Can researchers truly avoid the steep learning curve? While the attn_input_format flag streamlines integration, the need to generate cu_seq_lens_q via THD‑aware collators adds another dependency. Some teams have reported faster convergence on benchmark datasets, yet those results have not been independently verified.

Yet, the trade‑off between speed and code familiarity remains unclear. Adapting to BioNeMo's recipes may still require substantial engineering effort. Because low‑precision formats like FP8 and FP4 are supported, memory pressure could ease, but performance impacts have not been fully disclosed.

If the collator generation can be automated, the overhead might shrink, but current documentation offers limited guidance. And the choice of parallelism strategies still falls to the user. Consequently, the promised simplicity might be offset by the complexity of selecting optimal libraries.

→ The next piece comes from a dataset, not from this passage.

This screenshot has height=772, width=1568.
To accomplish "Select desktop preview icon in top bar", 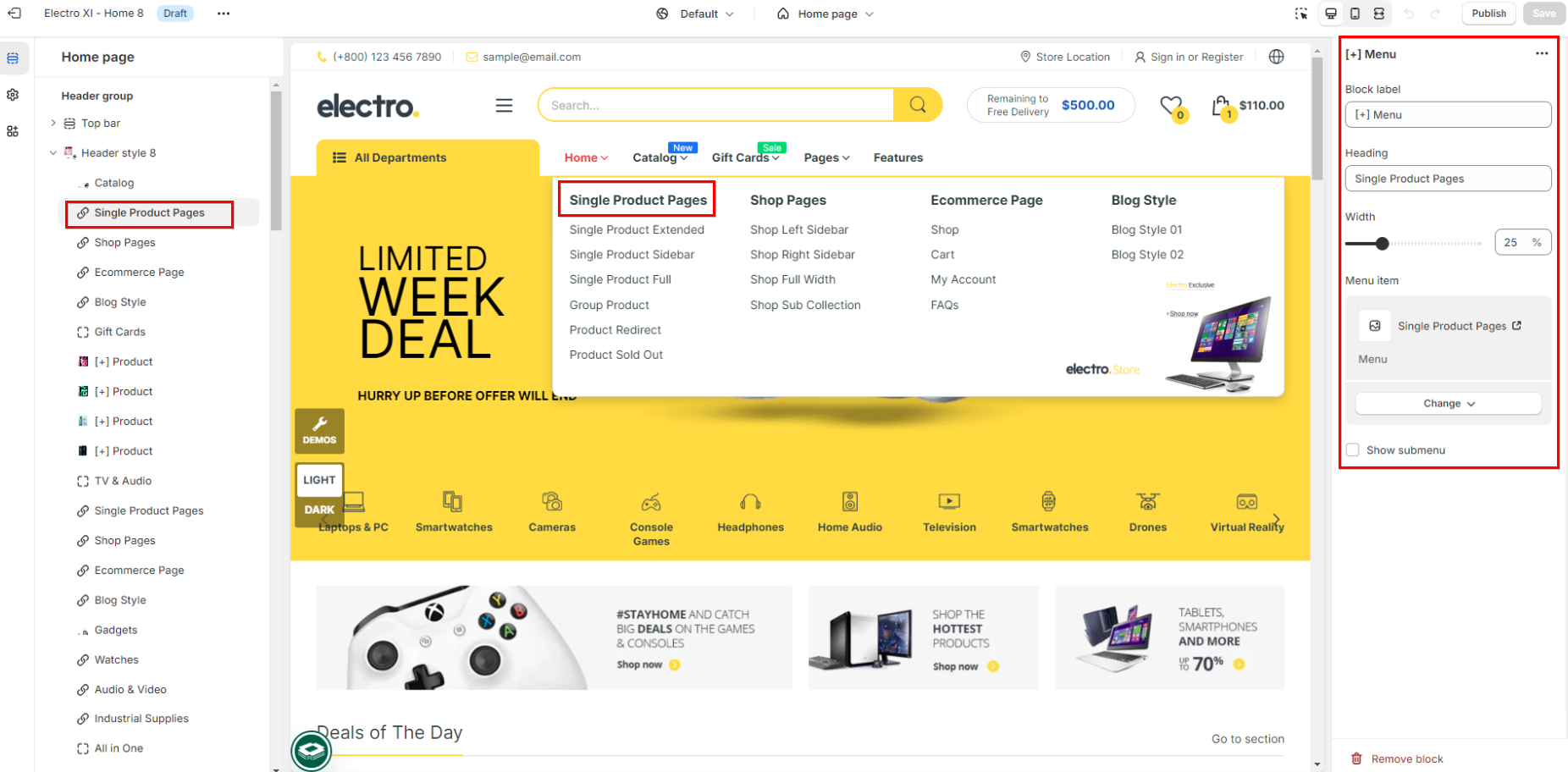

Nevertheless, the approach offers a concrete path for scaling biology transformers within existing PyTorch workflows. Further benchmarking will be needed to confirm whether speed gains outweigh integration costs. Thus, adoption will likely depend on how easily existing pipelines can incorporate the new parameter without extensive rewrites.

Overall, the addition of attn_input_format is a modest step, but its practical benefit remains to be demonstrated across diverse research pipelines.

Further Reading

Common Questions Answered

How does the new attn_input_format parameter improve flash‑attention scaling for large biology transformers?

The attn_input_format flag allows layers to accept flash‑attention‑style cumulative sequence length arguments, eliminating costly reshaping operations. By feeding cu_seq_lens_q and related metadata directly, attention layers can handle wildly varying sequence lengths more efficiently on NVIDIA GPUs.

What role do THD‑aware collators like Hugging Face's DataCollatorWithFlattening play in using attn_input_format?

THD‑aware collators generate the required cu_seq_lens_q, cu_seq_lens_kv, max_length_q, and max_length_kv values that attn_input_format expects. This integration streamlines data preprocessing, ensuring the attention layers receive correctly formatted sequence length information without manual reshaping.

Can researchers expect faster convergence on benchmark datasets by adopting BioNeMo's attn_input_format optimization?

Some teams have reported faster convergence when using the attn_input_format flag with BioNeMo recipes, likely due to reduced overhead in attention computation. However, these results have not been independently verified, so the performance gain remains anecdotal.

What are the potential trade‑offs when integrating the attn_input_format flag into existing codebases?

While attn_input_format simplifies flash‑attention integration, it introduces a dependency on THD‑aware collators and BioNeMo's specific recipes, which may require additional engineering effort. Teams must balance the speed benefits against the learning curve and code familiarity required to adopt these new components.